On Friday 7 February we welcomed program staff, investigators and collaborators to London for our Annual Pan Program meeting. Here we introduce a key theme from the meeting and share what each of our speakers presented on.
The patient perspective and ethical considerations
Our final session of the meeting ensured that attendees left with a key message about the value of CGCV to patients and how they are playing a key role in the research and outcomes of the program.
Our PhD student from the University of Southampton, Kelly Kohut, firstly presented about the development of patient facing resources that will empower patients to make informed decisions around genetic testing and have improved understanding of what ‘risk’ means for them.
Kelly presented a model, Breast Cancer Choices, previously developed in collaboration with Breast Cancer Now. The platform enables younger breast cancer patients to learn at their own pace, in the depth they wish to understand and compare their options around genetic testing. Through CGCV, Kelly will be reviewing the resources available for cancer genetic testing more broadly and working with the patient and public involvement (PPI) reference panel to develop a web-based platform for patient decision making.

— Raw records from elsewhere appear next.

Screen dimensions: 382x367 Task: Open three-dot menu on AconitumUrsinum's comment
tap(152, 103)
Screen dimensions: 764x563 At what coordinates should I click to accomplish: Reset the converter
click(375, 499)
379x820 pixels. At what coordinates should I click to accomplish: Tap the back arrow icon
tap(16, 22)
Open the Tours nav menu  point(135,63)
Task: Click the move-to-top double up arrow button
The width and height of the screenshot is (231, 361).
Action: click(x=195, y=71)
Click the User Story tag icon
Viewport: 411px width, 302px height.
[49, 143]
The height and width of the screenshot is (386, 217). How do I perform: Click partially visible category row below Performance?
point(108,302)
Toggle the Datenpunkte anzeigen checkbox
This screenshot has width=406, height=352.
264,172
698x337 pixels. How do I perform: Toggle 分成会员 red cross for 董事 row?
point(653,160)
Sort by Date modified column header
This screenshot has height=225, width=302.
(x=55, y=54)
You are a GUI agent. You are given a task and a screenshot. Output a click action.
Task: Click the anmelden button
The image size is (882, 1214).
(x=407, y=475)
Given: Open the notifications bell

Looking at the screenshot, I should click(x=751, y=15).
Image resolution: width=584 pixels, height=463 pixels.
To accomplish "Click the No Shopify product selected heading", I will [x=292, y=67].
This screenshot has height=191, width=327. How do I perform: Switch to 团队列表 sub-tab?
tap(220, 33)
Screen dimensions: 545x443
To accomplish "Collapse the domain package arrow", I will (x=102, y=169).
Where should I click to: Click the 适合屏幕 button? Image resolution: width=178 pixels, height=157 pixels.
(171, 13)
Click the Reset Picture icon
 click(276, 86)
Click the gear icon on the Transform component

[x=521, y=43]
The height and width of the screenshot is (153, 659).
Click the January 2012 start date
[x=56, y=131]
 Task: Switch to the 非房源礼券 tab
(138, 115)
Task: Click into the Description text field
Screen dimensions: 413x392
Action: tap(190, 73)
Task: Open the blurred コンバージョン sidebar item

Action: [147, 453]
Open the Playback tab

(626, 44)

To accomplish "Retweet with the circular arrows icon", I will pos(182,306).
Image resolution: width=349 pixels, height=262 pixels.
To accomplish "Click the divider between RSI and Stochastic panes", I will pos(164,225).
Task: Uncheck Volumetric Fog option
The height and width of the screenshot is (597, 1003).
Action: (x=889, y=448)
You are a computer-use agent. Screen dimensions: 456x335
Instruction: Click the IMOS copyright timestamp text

Chair of the PPI panel, Lesley Turner, then demonstrated the value in which the PPI panel (consisting of 6 members working across the program) and Patient Reference Panel (consisting of 10 members focusing on the above mentioned work) will have for the CGCV program.
She demonstrated how patient involvement will enable outputs to be focused on patient-owned care and shared-decision making; support understanding of the issues around communication of genetic risk to patients; and ensure all ethical concerns and issues from patients are considered.
Last, but certainly not least, Prof Nina Hallowell from the Ethox Centre at the University of Oxford explored the ethical concerns and issues in more detail.
With some of the questions arising from CGCV being: (i) what are the ethical issues raised by the development of dynamic tools such as that proposed in CGCV (ii) what does consent mean in projects like this and is the National Data Opt Out meaningful if only a minority knows it exists, and (iii) how can we foster trust and confidence in CGCV?
Nina expressed how these issues will be explored over the next four years of the program in collaboration with the wider program investigators/PPI panel and will lead to the development of a cancer genetics ethics resource.